Similar to the difficulty of tracking private contractors themselves, the note finds that information on PSC arms holdings is scarce and lacks precision.
States that maintain firearm registration systems do not always distinguish between civilian- and PSC-held firearms. In some countries, PSC employees can carry their personal weapons while on duty, further complicating accounting. In other cases, personnel have been reported to carry illegal--thus unrecorded-- firearms. These different factors make it particularly challenging to draw a comprehensive picture of PSC firearm holdings.
According to the Survey the PSCs in Latin America appear to be more armed than in other regions. Even so, ratios remain systematically below one firearm per employee.

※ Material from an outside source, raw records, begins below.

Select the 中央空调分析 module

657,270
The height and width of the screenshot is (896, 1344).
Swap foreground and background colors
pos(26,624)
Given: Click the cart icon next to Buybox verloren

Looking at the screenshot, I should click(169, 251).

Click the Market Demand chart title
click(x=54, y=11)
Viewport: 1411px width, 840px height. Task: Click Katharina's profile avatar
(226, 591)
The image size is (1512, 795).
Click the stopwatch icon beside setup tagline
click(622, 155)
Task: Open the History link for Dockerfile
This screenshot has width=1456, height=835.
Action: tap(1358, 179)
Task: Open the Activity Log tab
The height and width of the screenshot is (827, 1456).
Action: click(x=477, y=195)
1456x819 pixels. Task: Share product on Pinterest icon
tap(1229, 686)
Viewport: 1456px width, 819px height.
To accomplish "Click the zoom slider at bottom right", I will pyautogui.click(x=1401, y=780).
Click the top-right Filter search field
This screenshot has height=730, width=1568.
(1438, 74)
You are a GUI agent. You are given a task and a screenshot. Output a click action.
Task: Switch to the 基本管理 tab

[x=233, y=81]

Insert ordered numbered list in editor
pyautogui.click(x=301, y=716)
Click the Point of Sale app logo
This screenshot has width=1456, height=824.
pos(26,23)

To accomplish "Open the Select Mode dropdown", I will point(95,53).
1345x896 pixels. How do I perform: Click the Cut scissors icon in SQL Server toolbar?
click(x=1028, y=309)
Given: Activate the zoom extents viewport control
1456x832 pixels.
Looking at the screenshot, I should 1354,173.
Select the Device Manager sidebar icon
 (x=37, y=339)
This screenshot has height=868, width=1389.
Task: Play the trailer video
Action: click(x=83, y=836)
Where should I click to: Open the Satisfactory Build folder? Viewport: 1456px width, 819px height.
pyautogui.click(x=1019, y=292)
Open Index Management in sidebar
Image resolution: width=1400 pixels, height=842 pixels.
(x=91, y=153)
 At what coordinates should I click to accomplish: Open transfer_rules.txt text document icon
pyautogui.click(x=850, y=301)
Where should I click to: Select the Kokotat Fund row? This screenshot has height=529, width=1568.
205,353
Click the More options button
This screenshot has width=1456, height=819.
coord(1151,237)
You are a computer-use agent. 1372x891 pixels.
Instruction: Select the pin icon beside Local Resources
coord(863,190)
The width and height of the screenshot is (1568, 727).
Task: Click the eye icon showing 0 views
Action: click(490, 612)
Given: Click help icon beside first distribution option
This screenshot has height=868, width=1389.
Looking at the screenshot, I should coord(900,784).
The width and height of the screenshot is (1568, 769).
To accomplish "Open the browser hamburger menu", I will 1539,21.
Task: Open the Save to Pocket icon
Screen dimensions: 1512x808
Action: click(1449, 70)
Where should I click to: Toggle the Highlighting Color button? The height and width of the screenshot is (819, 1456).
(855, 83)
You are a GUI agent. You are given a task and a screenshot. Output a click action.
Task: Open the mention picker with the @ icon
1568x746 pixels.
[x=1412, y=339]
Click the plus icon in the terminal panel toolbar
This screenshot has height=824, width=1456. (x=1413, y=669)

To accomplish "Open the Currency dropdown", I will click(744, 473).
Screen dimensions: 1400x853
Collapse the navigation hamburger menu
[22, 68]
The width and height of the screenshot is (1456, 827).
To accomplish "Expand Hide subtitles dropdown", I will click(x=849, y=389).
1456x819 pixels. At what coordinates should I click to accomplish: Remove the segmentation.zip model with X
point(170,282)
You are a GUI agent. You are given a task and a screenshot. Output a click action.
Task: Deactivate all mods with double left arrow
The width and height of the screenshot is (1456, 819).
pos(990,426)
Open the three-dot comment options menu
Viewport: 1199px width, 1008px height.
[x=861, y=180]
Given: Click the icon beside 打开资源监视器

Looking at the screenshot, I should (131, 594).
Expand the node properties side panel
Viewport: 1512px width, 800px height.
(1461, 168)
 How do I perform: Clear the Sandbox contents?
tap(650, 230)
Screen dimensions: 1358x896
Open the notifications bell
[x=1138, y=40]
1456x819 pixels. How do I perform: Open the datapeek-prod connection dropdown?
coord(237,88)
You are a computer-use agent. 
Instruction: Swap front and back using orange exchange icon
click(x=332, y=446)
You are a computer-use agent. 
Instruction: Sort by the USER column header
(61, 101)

A survey of the industry in Europe reveals that the proportion of PSC personnel that is authorized to be armed is about 40 per cent in Bulgaria, just fewer than 25 per cent in Slovenia, Spain and Turkey, and below 10 per cent in Croatia, Germany and Sweden. These varying ratios are explained by the fact that PSCs exercise a variety of functions, many of which, contrary to conventional pop culture wisdom, do not necessitate weapon use - such as risk analysis and security advice. Furthermore, PSC personnel who are permitted to carry firearms often do not each have their own weapon, nor do they always carry one. Guns may be stored in a central armory
Of course, as one might expect, the quotients of firearms possession increases significantly for contractors in active war zones.
Conflict-affected areas such as Afghanistan and Iraq experience much higher levels of PSC firearm holdings. In such settings, industry sources argue that maintaining weapon capabilities at least equal or superior to potential attackers' is crucial. In practice, this translates into PSCs being armed at levels comparable to state security forces, as reports of more than three firearms per PSC personnel in Afghanistan illustrate. In contrast, law enforcement personnel worldwide hold an estimated average 1.2 firearms per officer, while the military generally keep more than one and sometimes as many as ten weapons per soldier.
Among 35 PSC operating in Afghanistan the Survey examined the firearms per personnel ratio was 3.47.
Where and what kind of firearms are permitted is also examined. A number of countries actually prohibit PSCs from using firearms on their territory. As one would expect these are countries where there aren't any wars, including the Bahamas, Denmark, Japan, Kenya, the Netherlands, Nigeria, Norway, and the UK.
A survey across 34 European states found that the vast majority of PSCs are only allowed to use handguns (pistols and revolvers). Smoothbore firearms (such as shotguns) are authorized in few countries, and almost all European countries prohibit PSCs from using automatic firearms. Fully automatic firearms are also banned from PSC use in Argentina, Brazil, Guatemala, Peru, and South Africa.
The Survey concludes that:
An examination of PSC firearm holdings merits greater scrutiny. Their numbers may represent but a small fraction of total civilian stockpiles, yet the more interesting question is how they relate to certain state security sector holdings, and what does this say about the state's role in upholding law and order. Moreover, oversight and transparency regarding their stockpiles is often slim at best. In many countries, official standards for the management and safeguarding of PSC weapons, as well as for the training of PSC personnel, are non-existent. Confidentiality of internal PSC procedures also makes an evaluation of industry standards and performance particularly difficult.